* [Aim of the exercise]
Could you reproduce, word for word, everything below from the line containing "Given: Switch to the Local activity tab" down to the line containing "Open Photoshop from", with both of those lines included and no others?

_____

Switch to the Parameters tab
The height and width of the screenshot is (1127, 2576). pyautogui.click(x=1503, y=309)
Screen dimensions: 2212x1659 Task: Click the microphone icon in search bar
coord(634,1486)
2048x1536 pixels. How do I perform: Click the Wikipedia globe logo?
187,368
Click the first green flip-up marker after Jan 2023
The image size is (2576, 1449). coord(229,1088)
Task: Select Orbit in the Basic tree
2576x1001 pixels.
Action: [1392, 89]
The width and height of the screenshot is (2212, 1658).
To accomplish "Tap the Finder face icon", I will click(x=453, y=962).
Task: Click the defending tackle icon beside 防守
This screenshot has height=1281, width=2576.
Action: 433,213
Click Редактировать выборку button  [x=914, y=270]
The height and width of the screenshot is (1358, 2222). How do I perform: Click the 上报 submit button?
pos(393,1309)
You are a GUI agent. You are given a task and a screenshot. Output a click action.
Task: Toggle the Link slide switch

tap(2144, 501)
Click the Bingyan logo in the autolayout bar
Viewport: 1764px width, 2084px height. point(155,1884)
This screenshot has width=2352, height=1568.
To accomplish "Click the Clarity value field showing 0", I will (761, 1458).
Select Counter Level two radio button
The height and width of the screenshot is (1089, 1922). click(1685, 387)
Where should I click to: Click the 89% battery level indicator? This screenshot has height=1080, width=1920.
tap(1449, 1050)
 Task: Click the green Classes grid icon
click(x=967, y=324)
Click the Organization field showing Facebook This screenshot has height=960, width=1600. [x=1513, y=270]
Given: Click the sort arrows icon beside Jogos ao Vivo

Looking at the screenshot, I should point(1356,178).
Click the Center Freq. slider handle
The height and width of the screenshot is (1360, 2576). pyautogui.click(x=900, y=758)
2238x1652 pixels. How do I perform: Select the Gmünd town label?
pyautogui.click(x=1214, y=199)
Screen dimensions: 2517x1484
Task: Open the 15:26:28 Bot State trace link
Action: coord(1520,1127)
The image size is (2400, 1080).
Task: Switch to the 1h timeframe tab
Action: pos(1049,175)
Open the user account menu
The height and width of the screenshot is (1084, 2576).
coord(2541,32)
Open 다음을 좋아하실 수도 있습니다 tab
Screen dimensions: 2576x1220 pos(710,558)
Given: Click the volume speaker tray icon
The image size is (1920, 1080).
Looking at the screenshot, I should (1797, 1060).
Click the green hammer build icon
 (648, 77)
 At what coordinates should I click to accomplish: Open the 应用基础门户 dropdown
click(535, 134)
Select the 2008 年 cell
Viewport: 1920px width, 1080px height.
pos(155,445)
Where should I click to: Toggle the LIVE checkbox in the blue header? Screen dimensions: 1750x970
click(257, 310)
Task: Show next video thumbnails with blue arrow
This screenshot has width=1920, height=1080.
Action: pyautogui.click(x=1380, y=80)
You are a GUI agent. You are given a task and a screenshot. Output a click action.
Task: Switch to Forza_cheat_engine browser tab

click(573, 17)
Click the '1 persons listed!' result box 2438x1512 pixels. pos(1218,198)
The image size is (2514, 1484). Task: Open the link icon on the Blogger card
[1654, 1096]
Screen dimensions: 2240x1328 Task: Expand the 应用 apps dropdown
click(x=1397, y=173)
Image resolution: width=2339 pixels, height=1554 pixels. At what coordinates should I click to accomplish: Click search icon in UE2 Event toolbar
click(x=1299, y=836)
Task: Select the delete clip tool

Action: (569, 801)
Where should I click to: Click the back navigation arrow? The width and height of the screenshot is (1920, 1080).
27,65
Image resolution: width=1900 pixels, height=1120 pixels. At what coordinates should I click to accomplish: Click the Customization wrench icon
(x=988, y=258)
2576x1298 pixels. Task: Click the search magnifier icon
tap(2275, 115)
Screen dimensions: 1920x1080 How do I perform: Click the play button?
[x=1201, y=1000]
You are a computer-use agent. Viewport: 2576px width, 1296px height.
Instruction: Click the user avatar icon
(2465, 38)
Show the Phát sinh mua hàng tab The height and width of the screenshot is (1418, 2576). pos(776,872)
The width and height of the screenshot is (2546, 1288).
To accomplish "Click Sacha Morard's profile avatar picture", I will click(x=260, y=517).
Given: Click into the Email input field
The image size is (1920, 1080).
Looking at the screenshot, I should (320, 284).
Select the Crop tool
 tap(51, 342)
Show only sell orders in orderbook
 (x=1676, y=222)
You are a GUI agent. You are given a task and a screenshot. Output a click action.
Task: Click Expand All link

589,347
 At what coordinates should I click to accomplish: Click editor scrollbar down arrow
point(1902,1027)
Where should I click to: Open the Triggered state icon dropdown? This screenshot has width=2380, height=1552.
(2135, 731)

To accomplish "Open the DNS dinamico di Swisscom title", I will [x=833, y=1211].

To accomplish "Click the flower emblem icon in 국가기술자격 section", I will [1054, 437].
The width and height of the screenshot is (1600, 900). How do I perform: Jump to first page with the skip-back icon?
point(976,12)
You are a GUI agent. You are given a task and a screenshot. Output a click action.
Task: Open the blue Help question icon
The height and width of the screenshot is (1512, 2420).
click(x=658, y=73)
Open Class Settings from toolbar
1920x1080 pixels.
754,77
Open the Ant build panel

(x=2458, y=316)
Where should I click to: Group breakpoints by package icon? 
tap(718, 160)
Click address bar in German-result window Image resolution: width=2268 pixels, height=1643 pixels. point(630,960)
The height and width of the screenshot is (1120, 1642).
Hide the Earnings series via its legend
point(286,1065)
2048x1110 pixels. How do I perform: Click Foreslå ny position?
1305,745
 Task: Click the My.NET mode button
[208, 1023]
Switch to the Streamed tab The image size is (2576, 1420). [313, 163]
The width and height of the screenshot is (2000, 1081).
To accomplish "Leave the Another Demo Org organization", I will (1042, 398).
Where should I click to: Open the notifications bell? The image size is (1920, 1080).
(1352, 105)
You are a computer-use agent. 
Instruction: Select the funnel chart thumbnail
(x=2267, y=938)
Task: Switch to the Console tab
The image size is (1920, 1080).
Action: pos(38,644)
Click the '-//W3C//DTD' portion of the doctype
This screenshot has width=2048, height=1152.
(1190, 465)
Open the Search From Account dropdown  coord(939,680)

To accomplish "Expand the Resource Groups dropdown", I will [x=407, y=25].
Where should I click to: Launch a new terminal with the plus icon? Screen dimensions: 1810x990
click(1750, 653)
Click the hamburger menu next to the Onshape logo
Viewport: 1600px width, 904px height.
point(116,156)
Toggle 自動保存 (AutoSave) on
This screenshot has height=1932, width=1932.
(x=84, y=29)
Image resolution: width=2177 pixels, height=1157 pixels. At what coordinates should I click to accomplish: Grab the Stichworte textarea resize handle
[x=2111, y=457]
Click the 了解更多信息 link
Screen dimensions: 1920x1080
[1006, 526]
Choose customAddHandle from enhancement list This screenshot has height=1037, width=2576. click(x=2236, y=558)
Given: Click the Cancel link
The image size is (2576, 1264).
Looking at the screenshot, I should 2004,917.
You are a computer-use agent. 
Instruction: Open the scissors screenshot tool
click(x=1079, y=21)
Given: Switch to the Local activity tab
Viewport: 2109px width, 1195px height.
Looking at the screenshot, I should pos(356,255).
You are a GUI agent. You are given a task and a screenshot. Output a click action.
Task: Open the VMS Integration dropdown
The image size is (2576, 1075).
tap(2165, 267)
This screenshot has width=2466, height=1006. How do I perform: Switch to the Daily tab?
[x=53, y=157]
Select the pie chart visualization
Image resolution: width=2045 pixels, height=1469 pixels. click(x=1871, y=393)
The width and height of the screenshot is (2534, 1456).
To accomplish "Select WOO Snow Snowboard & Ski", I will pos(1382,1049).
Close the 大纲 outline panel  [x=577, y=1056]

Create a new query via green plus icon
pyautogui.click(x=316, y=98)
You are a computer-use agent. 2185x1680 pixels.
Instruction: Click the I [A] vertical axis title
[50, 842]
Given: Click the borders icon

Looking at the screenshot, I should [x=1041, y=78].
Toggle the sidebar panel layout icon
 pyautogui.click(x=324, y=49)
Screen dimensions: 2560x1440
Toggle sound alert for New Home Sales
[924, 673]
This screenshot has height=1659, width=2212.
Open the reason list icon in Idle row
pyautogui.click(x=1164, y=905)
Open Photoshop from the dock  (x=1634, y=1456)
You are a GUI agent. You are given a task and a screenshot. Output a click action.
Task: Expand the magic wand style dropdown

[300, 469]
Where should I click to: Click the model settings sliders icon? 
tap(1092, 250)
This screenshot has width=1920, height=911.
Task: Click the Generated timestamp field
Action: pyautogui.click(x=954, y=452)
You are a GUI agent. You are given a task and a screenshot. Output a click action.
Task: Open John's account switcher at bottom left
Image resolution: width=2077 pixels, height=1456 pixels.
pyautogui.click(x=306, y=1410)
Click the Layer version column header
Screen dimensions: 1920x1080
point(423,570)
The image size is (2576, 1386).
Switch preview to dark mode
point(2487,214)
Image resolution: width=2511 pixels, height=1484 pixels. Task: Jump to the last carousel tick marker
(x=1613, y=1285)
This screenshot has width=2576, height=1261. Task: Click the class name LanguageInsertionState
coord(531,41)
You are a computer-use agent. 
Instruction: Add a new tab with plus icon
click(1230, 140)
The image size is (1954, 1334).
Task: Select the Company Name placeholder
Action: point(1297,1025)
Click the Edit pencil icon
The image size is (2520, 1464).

_____

* [Response below]
Given: Switch to the Local activity tab
Viewport: 2109px width, 1195px height.
Looking at the screenshot, I should pos(356,255).
You are a GUI agent. You are given a task and a screenshot. Output a click action.
Task: Open the VMS Integration dropdown
The image size is (2576, 1075).
tap(2165, 267)
This screenshot has width=2466, height=1006. How do I perform: Switch to the Daily tab?
[x=53, y=157]
Select the pie chart visualization
Image resolution: width=2045 pixels, height=1469 pixels. click(x=1871, y=393)
The width and height of the screenshot is (2534, 1456).
To accomplish "Select WOO Snow Snowboard & Ski", I will pos(1382,1049).
Close the 大纲 outline panel  [x=577, y=1056]

Create a new query via green plus icon
pyautogui.click(x=316, y=98)
You are a computer-use agent. 2185x1680 pixels.
Instruction: Click the I [A] vertical axis title
[50, 842]
Given: Click the borders icon

Looking at the screenshot, I should [x=1041, y=78].
Toggle the sidebar panel layout icon
 pyautogui.click(x=324, y=49)
Screen dimensions: 2560x1440
Toggle sound alert for New Home Sales
[924, 673]
This screenshot has height=1659, width=2212.
Open the reason list icon in Idle row
pyautogui.click(x=1164, y=905)
Open Photoshop from the dock  (x=1634, y=1456)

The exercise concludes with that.